» **GIVEN ENTRIES**:
-------------------------

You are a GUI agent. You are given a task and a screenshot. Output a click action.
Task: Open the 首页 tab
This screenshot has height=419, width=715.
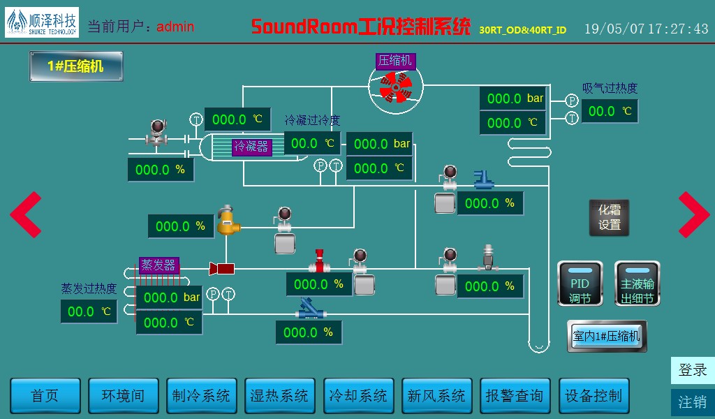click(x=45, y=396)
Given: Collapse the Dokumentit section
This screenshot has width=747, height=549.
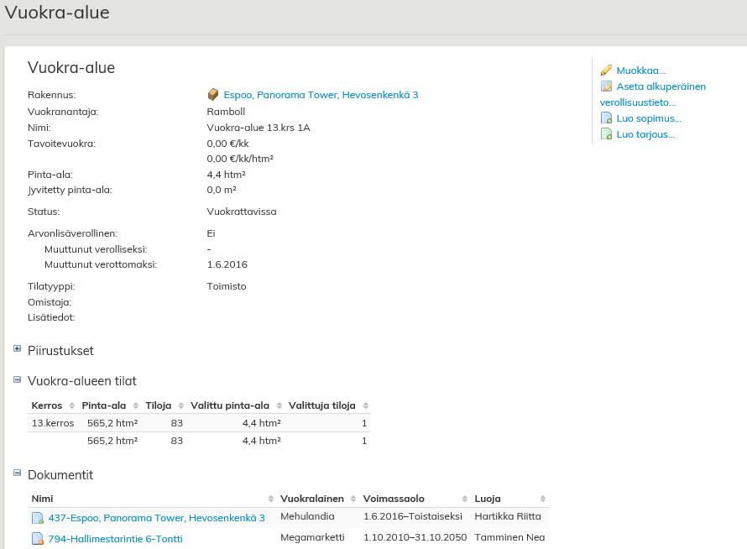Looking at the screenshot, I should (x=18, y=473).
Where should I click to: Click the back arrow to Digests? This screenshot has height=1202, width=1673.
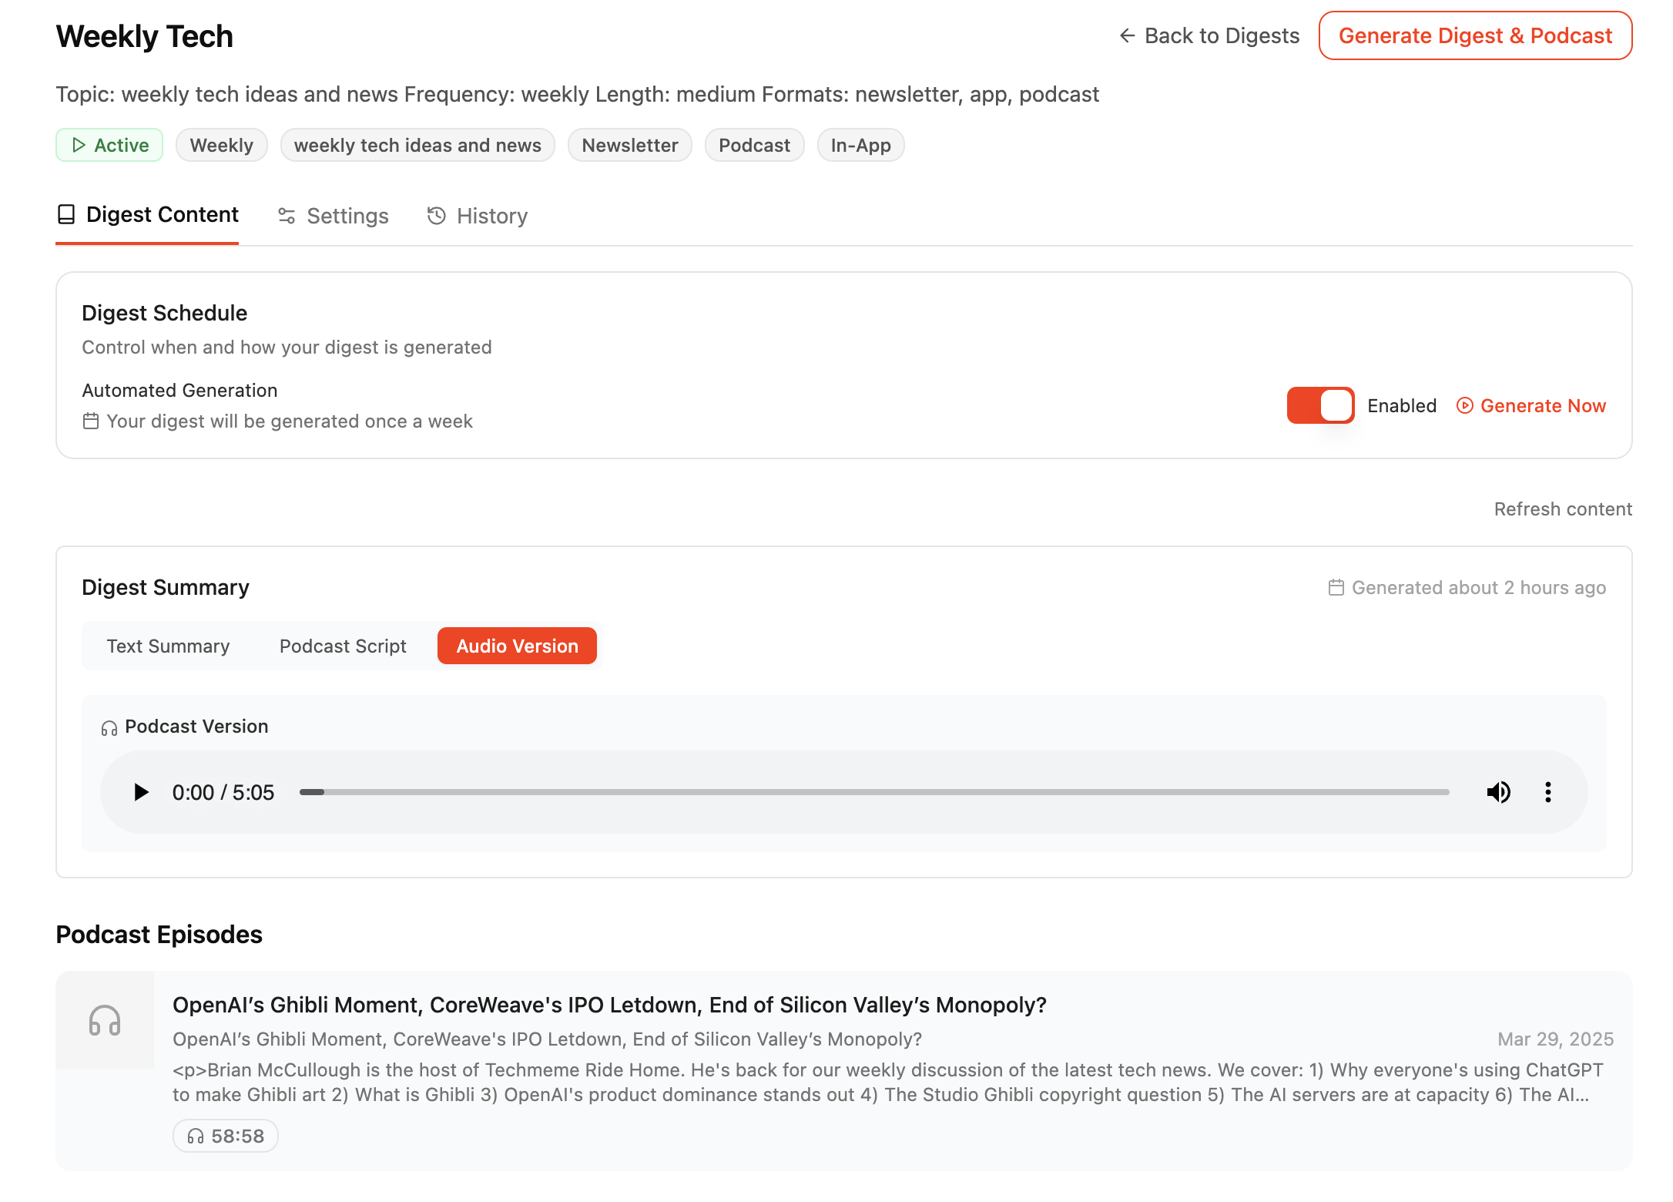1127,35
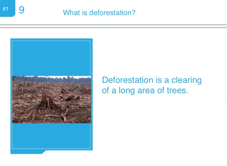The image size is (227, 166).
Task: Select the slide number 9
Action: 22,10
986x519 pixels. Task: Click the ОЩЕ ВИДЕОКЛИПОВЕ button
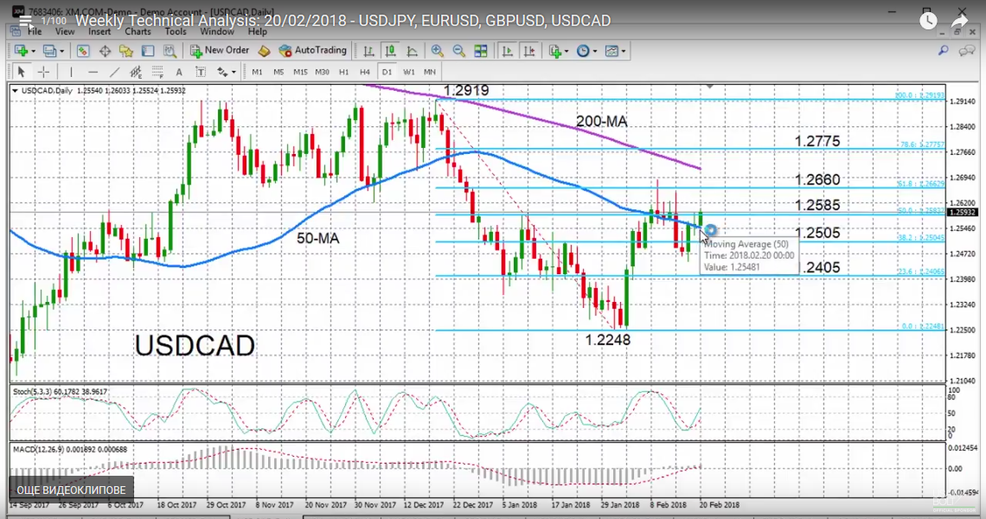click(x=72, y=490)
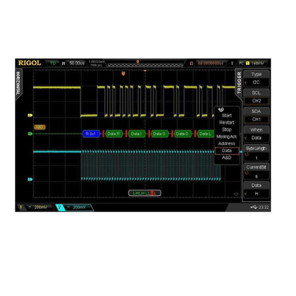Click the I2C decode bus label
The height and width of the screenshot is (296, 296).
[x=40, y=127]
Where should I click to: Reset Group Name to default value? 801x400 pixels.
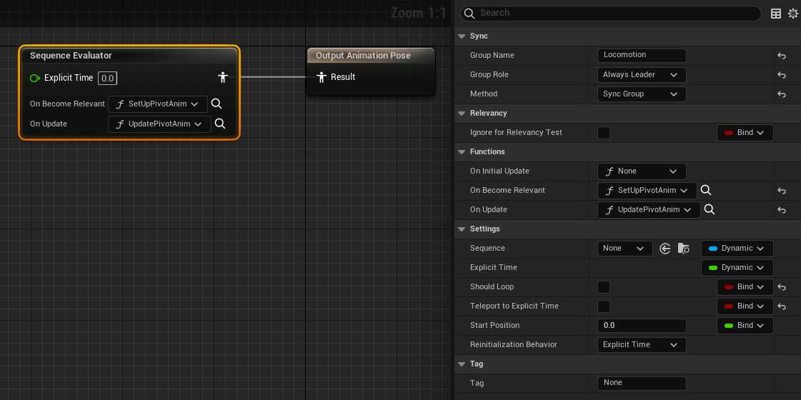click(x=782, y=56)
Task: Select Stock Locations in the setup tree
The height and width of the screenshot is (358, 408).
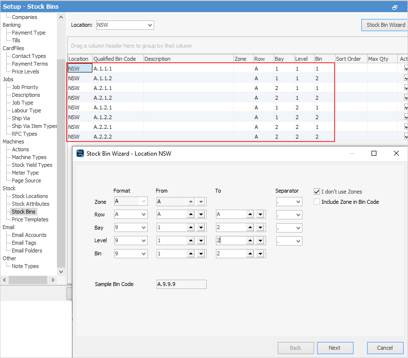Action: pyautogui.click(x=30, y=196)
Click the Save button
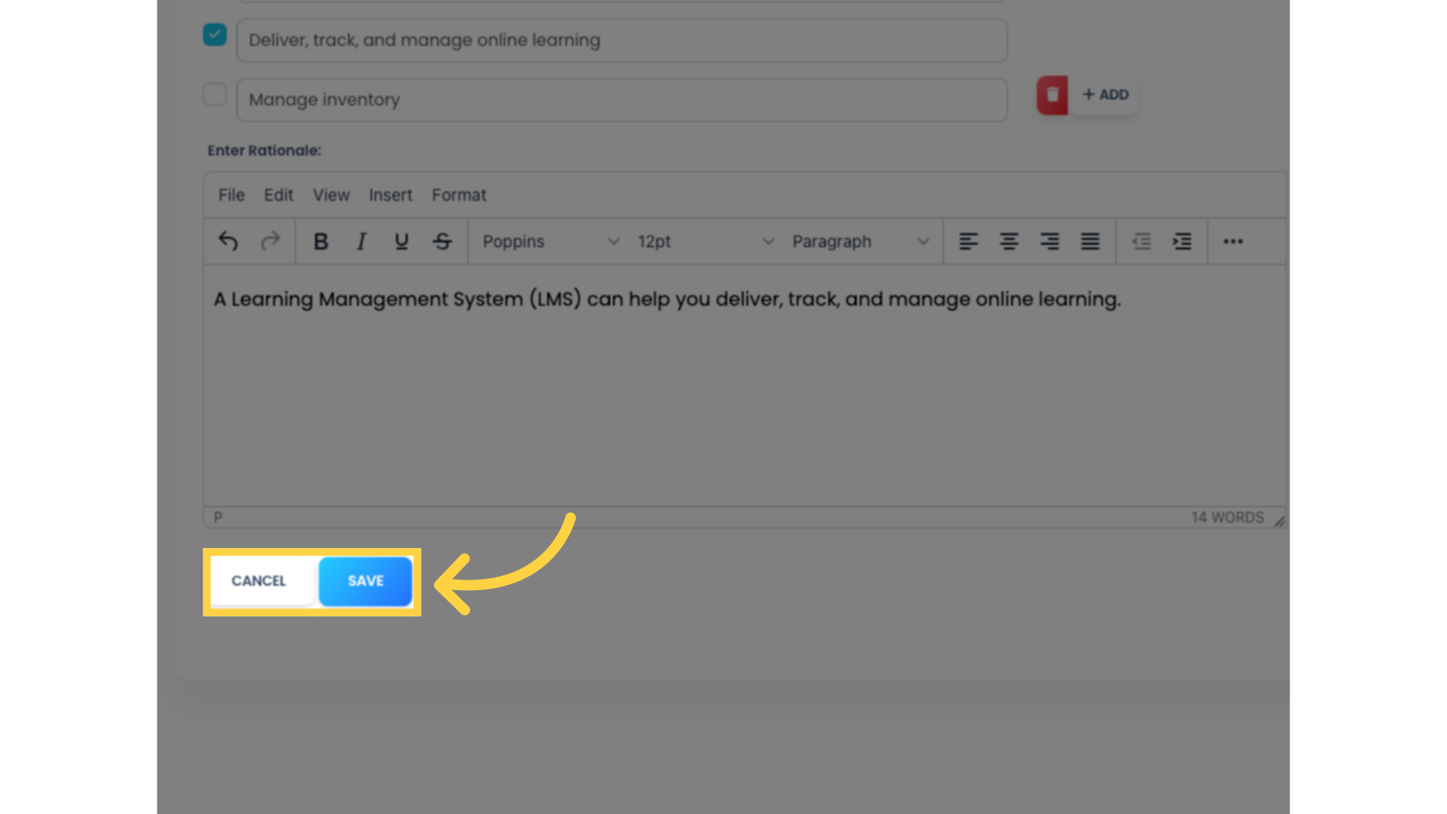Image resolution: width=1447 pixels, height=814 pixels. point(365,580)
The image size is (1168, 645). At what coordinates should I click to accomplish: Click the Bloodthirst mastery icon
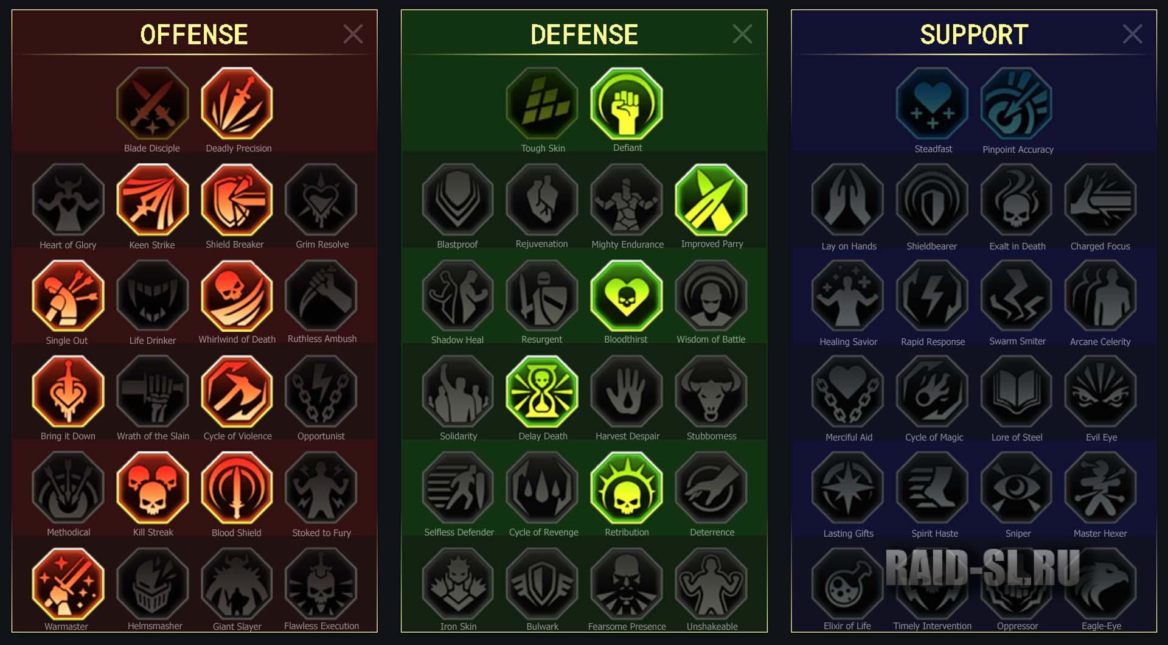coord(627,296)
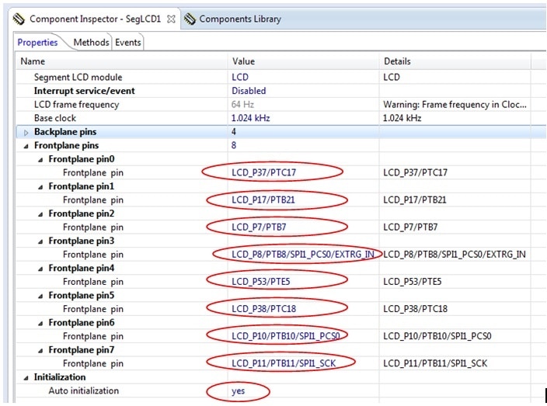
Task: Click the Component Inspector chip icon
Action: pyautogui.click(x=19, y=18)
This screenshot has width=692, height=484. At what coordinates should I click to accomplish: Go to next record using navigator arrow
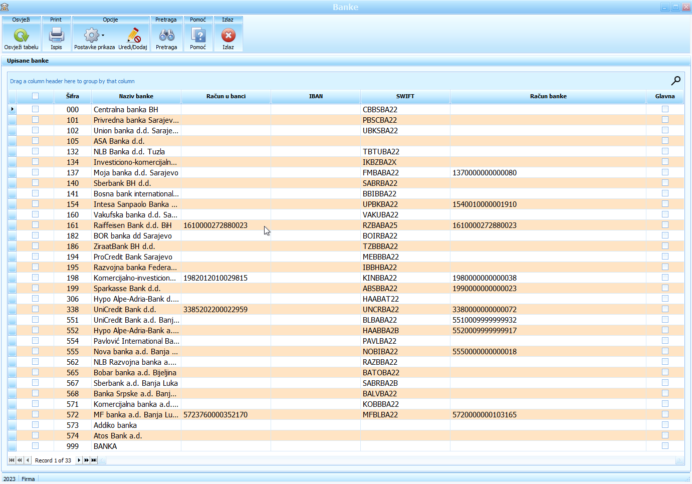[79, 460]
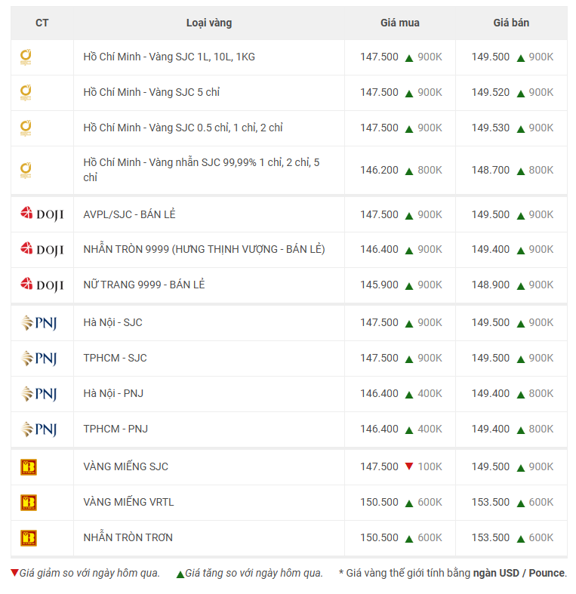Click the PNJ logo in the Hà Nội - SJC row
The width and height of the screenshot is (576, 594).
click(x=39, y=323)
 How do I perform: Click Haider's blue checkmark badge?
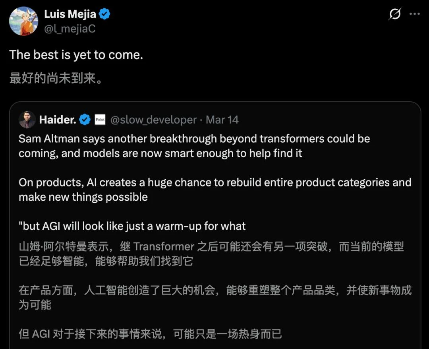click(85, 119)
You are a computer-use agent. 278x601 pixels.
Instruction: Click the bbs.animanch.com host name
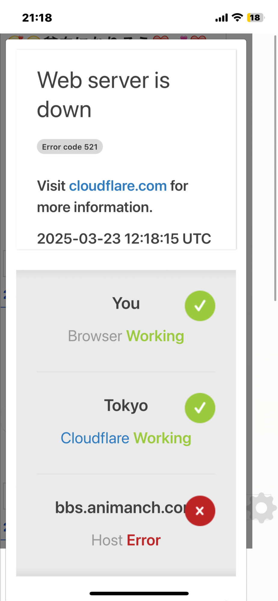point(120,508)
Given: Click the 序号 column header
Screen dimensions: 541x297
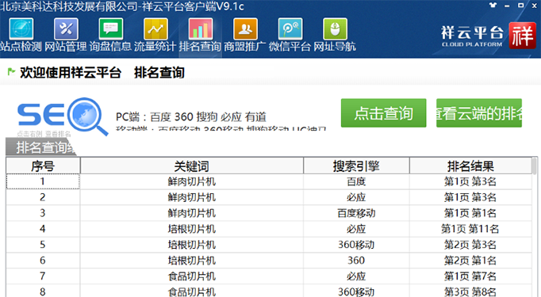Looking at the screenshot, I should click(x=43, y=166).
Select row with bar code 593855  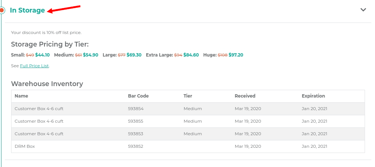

-------------------------

» **WHAT THE EXERCISE ASKS**:
Please switch "navigator arrow" to "navigation arrow" and give the lines again, from the line with "Click the Save button" through the end of the records, with everything else unchanged and the pictures left out.

» **ANSWER**:
Click the Save button
Image resolution: width=1447 pixels, height=814 pixels. point(365,580)
The image size is (1168, 645). At what coordinates should I click to accomplish: Click the Bloodthirst mastery icon
coord(627,296)
Task: Click the Component Inspector chip icon
Action: pyautogui.click(x=19, y=18)
This screenshot has width=692, height=484. At what coordinates should I click to accomplish: Go to next record using navigation arrow
[79, 460]
Click the PNJ logo in the Hà Nội - SJC row
The width and height of the screenshot is (576, 594).
click(x=39, y=323)
 How do I perform: Click Haider's blue checkmark badge?
click(85, 119)
You are a computer-use agent. 278x601 pixels.
Instruction: Click the bbs.animanch.com host name
point(120,508)
Given: Click the 序号 column header
Screen dimensions: 541x297
Looking at the screenshot, I should click(x=43, y=166).
Select row with bar code 593855  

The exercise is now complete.